At the moment, I'm running all deadzones on 0% (and clutch 100% - DFGT doesn't have one).

Acceleration and brake sensitivities I've been varying between 50 and 0, especially acceleration. 0 gives a lot smoother power output from a corner compared to 50, so less spinning of the wheels and less need for aggressive TC. Braking I'm undecided, 50 was probably fine.

Steering sensitivity is a difficult one. It's actually OK on a value of around 15%, though does need maybe a little more, but the general twitchyness of the cars makes having 50 a little difficult to control sometimes. I think changing the degrees of rotation may help stabilise this, but it'll take a fair bit of testing it.

Wheel lock I'm leaving on 100%, I don't want the game to scale the wheel lock, it should be more predictable like that I think.

FF strength I've got on 5 or 6, tangible force but not wrenching out your hands. Sometimes a bit lower can help for fast laps I've found.

So normal/pro does actually change the handling model. OK, I think I was on experienced, but now I'm on normal, but I think experienced gave a better feel to the wheel movement, hard to describe. What I want really is to feel the car want to actually stick to the road a bit, rather than moving around so much. Not sure how this is achieved, may just be the quirk of the handling model. I thought the game would be a good balance of arcade and sim, but it doesn't really do both particularly well for me so far.
 
Thanks a lot for that clarification. I did have a trawl through of the thread and found some G25 settings that were an improvement, though still not great unfortunately.

At the moment, I'm running all deadzones on 0% (and clutch 100% - DFGT doesn't have one).

Acceleration and brake sensitivities I've been varying between 50 and 0, especially acceleration. 0 gives a lot smoother power output from a corner compared to 50, so less spinning of the wheels and less need for aggressive TC. Braking I'm undecided, 50 was probably fine.

Steering sensitivity is a difficult one. It's actually OK on a value of around 15%, though does need maybe a little more, but the general twitchyness of the cars makes having 50 a little difficult to control sometimes. I think changing the degrees of rotation may help stabilise this, but it'll take a fair bit of testing it.

Wheel lock I'm leaving on 100%, I don't want the game to scale the wheel lock, it should be more predictable like that I think.

FF strength I've got on 5 or 6, tangible force but not wrenching out your hands. Sometimes a bit lower can help for fast laps I've found.

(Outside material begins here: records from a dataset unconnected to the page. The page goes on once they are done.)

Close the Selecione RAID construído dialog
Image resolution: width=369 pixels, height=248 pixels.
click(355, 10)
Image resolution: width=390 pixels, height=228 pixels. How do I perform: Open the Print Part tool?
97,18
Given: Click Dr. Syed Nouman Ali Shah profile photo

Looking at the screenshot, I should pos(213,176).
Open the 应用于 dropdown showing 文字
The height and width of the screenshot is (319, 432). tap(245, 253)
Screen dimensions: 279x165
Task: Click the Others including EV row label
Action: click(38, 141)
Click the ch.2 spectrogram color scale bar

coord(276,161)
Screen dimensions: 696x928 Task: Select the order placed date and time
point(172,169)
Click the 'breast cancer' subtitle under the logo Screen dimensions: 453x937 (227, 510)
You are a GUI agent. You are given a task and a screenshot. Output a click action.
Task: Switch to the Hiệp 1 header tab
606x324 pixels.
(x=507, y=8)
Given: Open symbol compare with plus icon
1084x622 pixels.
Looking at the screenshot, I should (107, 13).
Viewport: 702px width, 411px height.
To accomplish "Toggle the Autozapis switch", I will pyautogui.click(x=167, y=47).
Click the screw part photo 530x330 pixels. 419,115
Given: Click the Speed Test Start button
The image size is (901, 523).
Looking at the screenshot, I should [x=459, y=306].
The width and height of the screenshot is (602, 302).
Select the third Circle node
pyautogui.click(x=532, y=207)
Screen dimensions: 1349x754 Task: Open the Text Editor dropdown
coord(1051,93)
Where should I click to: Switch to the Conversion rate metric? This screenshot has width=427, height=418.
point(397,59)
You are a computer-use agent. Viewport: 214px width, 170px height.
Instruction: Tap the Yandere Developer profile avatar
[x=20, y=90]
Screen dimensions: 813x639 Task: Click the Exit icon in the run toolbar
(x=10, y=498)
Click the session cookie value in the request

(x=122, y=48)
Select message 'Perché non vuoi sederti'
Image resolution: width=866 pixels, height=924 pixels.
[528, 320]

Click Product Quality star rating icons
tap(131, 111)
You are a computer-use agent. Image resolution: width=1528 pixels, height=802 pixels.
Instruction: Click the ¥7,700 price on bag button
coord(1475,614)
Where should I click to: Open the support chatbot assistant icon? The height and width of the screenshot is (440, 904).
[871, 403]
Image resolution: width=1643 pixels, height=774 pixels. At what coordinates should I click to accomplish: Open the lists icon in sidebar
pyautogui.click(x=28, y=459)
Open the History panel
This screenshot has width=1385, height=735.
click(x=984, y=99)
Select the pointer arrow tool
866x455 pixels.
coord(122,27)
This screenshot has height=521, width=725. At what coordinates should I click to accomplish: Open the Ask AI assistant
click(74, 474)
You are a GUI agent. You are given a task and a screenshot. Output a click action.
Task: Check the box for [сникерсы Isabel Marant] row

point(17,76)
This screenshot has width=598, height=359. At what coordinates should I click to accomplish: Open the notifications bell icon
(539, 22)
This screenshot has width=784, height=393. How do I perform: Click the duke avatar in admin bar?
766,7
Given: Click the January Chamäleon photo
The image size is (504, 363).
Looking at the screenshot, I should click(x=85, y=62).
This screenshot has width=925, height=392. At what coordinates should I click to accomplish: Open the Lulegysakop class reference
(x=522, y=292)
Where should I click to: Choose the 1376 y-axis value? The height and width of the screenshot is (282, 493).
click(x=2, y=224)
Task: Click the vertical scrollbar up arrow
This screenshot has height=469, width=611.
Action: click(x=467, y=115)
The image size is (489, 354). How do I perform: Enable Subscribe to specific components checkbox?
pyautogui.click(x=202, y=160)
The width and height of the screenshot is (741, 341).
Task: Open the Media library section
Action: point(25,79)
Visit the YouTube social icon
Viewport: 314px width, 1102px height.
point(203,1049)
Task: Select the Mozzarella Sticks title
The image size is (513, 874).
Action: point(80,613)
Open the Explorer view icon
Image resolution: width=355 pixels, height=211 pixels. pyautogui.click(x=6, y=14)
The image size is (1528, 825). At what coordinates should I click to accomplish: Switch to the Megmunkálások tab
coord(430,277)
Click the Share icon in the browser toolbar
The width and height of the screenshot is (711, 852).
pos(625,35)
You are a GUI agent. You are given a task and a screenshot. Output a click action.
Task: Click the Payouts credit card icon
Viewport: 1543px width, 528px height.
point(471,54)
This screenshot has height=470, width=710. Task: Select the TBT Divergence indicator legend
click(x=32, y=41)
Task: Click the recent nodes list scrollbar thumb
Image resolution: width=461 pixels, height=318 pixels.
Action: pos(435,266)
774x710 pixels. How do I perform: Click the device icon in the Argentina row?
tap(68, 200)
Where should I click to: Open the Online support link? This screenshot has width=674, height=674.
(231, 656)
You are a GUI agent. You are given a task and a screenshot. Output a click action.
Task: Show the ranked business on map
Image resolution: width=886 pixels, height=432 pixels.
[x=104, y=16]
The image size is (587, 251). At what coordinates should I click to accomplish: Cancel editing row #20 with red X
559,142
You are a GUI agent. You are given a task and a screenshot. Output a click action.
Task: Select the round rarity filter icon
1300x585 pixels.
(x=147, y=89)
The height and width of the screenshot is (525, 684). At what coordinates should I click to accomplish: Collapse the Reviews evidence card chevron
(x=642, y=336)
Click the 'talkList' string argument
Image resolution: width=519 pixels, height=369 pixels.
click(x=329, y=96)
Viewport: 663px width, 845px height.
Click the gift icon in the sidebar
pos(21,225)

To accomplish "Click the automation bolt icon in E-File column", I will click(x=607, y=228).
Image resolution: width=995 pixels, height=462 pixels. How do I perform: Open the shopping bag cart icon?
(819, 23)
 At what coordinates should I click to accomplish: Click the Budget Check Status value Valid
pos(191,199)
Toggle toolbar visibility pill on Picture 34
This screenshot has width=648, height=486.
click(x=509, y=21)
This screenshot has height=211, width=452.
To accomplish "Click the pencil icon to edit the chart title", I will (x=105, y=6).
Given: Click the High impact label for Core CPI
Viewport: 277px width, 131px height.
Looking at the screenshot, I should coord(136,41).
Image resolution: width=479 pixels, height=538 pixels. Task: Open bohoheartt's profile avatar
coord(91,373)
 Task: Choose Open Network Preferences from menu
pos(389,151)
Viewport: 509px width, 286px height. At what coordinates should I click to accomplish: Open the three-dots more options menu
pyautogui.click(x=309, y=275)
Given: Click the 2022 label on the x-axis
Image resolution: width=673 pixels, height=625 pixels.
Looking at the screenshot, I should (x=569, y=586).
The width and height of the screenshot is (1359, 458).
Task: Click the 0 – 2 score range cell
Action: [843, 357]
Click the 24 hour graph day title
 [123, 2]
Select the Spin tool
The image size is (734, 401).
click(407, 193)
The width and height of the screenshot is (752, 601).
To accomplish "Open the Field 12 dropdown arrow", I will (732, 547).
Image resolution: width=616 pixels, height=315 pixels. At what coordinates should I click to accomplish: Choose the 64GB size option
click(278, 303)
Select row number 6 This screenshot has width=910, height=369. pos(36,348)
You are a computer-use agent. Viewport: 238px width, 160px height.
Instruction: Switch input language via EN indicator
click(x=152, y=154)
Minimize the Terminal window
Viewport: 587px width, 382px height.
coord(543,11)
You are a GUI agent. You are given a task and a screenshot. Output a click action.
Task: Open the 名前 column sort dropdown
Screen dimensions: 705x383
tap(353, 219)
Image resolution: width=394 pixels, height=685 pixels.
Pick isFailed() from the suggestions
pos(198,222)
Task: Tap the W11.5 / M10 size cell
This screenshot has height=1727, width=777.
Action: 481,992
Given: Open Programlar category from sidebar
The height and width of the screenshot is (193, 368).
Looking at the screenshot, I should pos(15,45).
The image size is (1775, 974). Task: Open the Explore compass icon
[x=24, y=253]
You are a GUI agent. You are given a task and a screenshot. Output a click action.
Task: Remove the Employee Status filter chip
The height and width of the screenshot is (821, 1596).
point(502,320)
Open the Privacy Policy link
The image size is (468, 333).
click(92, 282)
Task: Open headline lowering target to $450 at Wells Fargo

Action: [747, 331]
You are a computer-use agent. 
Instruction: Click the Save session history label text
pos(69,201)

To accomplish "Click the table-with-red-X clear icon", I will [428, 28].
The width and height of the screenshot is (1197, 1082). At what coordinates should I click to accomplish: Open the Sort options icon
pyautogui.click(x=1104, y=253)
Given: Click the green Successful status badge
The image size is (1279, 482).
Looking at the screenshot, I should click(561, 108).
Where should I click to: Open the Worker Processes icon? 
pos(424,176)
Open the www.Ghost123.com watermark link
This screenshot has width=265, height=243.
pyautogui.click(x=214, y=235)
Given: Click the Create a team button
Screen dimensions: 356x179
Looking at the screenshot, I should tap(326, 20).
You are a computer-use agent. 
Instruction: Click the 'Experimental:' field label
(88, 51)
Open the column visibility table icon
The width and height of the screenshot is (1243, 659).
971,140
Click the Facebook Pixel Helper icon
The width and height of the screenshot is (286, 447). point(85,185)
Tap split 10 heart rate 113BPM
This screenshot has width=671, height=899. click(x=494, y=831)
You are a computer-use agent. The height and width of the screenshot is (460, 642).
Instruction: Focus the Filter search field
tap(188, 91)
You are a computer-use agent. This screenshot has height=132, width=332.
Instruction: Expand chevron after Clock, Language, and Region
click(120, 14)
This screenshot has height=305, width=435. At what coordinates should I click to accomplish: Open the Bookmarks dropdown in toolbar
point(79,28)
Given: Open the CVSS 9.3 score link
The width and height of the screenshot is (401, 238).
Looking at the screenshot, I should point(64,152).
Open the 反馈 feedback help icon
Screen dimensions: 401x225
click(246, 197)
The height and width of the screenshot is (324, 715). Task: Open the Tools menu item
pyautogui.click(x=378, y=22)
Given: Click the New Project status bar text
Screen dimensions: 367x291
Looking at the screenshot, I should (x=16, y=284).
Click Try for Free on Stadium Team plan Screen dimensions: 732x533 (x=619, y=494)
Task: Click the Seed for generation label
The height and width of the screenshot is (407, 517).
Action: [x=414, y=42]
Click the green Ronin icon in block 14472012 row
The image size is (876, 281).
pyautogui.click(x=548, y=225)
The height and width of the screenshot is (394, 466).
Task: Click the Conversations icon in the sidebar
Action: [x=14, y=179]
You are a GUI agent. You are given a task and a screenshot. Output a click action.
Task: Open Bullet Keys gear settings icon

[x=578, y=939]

So normal/pro does actually change the handling model. OK, I think I was on experienced, but now I'm on normal, but I think experienced gave a better feel to the wheel movement, hard to describe. What I want really is to feel the car want to actually stick to the road a bit, rather than moving around so much. Not sure how this is achieved, may just be the quirk of the handling model. I thought the game would be a good balance of arcade and sim, but it doesn't really do both particularly well for me so far.

Normal - Entry level for pad users. Slightly more grip, forgiving than Experienced.

Experienced - I use. Experienced pad user - Entry Wheel user. This setting gives a better feel than Normal imo. Bit hard to explain in words, sort of how I expect the car to behave in certain conditions. Like on a powerful RWD the rear has to be controlled (throttle control) to avoid excessive sliding. More concentration required when picking braking points, putting the power down especially out of corners.

Pro - Experienced Wheel users ONLY. Least amount of grip.
100% concentration required not only braking points, acceleration etc but also positioning the car on the track to strings perfect lines together. Very demanding.
 
Been working on tidying up the last sector and I'm a lot quicker now, trouble is I have lost the speed I had on the first two sectors. This time was from 48.30 on the second split, my best there is 47.75 so I know theres a lot more there, just got to try and put it all together - easier said than done...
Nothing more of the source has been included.